The Girl Before You

The Girl Before You

  • The question I get asked the most by readers is: do you have a sister? I think it’s because the relationship between the two sisters in my novel, The Girl Before You, is such an important one. The answer is yes. I actually have two sisters and a brother. I didn’t know how much they would affect my writing until I started – my second novel is also about siblings. It’s such a rich relationship: they’re your first and dearest friends in the world, but, of course, they’re your first rivals too.

 

  • I’m one of those writers, who’s always, always wanted to write. The sort of child who had to have her books confiscated to stop her reading long after bedtime. Just before The Girl Before You came out, my mother unearthed a self-portrait from my childhood of me working hard at the kitchen table. It’s captioned, “Me doing my book,” and I must have drawn it when I was about four or five. Telling stories and writing books always struck me – and continues to do so – as just about the most exciting thing you could do with your time.

 

  • The only other thing I ever wanted to be was a vet because I was “animal mad” as a child – I still am, really – but the choice between science A levels and English literature wasn’t a hard one.

 

  • That said, it’s been a long old process to publication. As my day job, I’m a dance journalist. I remember watching the ballerina Daria Klimentová receive a National Dance Award in 2012. Jumping for joy, she said: “It’s only taken me 30 years of doing ballet every day to get here.” It reminded me that writing shares a lot in common with dance: it’s about practice and incremental progress.

 

  • I love a mystery. All my favourite books have a puzzle at their heart – something to be solved or unpicked. Kate Atkinson, Maggie O’Farrell, Alice Munro, Julie Myerson, Donna Tartt and Sarah Waters are among my favourite contemporary writers and, while most of these authors write suspense novels of one sort or another, they’re also writers who have a wonderful way with language too. Those were the sorts of books I always aspired to writing.

 

  • My best friend is a small Jack Russell. They say pets choose you and that’s very much the case with my dog, Chota, who turned up on the log pile at my mum’s house in south Wales one cold November night in 2005. I was living at home at the time, recovering from a harrowing brush with my own mortality, and Chota was lucky, too, to have survived that frosty night. That shared scrappiness has bound us closely through the years.
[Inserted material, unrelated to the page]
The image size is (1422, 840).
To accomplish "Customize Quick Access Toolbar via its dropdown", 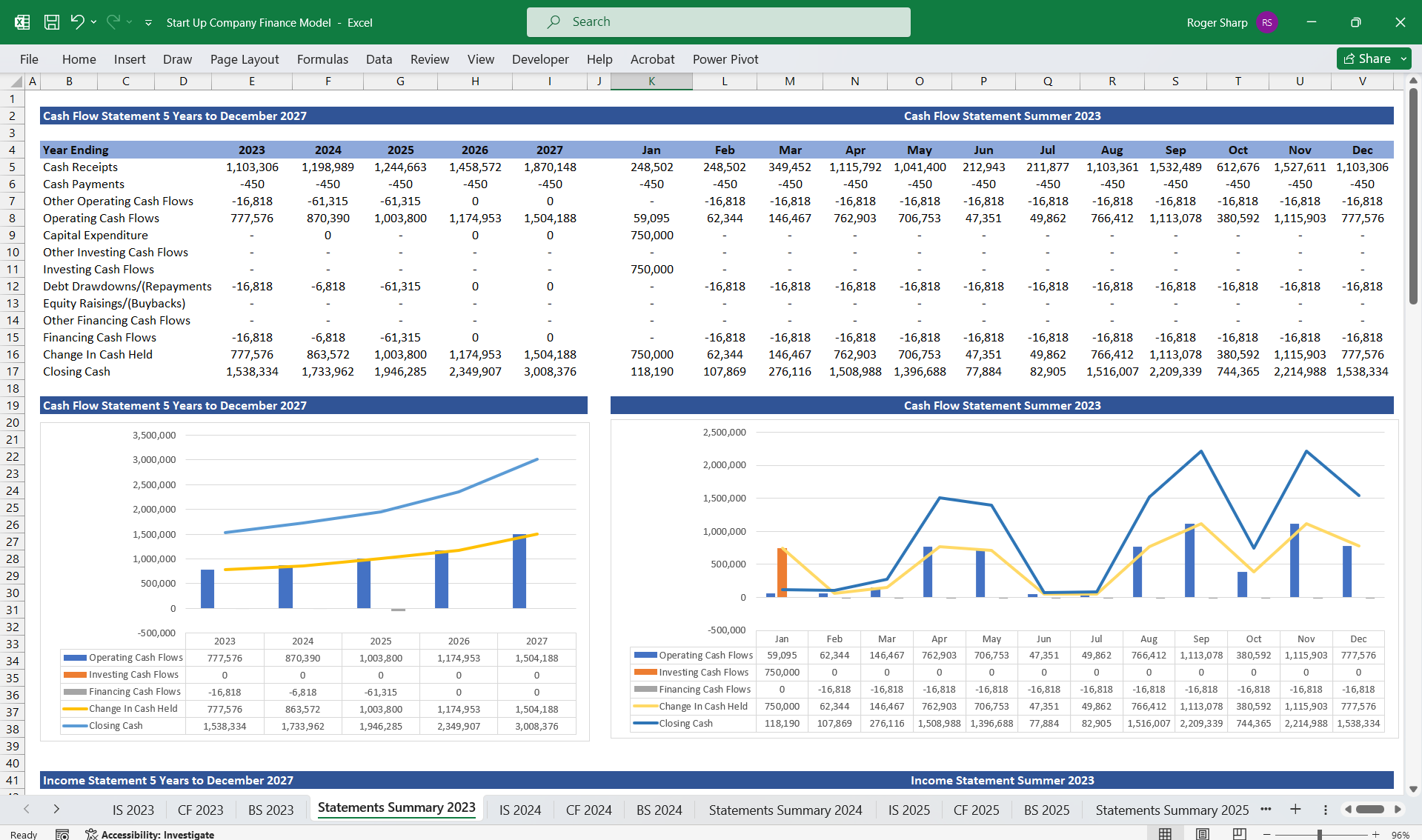I will pyautogui.click(x=148, y=22).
She is a wonderful writer’s companion and very prompt at reminding me when it’s time to take a break for a walk.

 

  • I’m a huge fan of Strictly Come Dancing. For many years I edited Dance Today, a ballroom, Latin and social dancing magazine. It might seem strange for a thriller writer to enjoy all things sequinned and glittery but I adore Strictly and have interviewed most of the professional dancers at one time or another.

 

  • Pembrokeshire, in west Wales, is a very important place to me. We used to holiday there as a family and once a whole gang of us, as children, got up before the adults were awake and ran down to the beach for an early-morning swim. The tide was going out and, rather frighteningly, we were pulled out with it – some walkers on the beach had to rescue us. It was an experience that left me with a very healthy respect for the sea, which comes through in The Girl Before You, though I still love west Wales.

 

  • I’m half-English, half-Welsh, but, as I was born in Abergavenny and grew up in south Wales, I’d always support Wales in the rugby!

 

  • The creation of a novel is not something you do on your own. I’m so grateful to the team of hugely talented people who support me – from my fantastic agent and editor to Avon’s brilliant publicist and marketing team, as well as cover designers, copy editors and proof readers, not to mention my incredible husband, family and friends, who have been there for me throughout the process. It might be one person’s name on the cover, but it’s very much a team effort.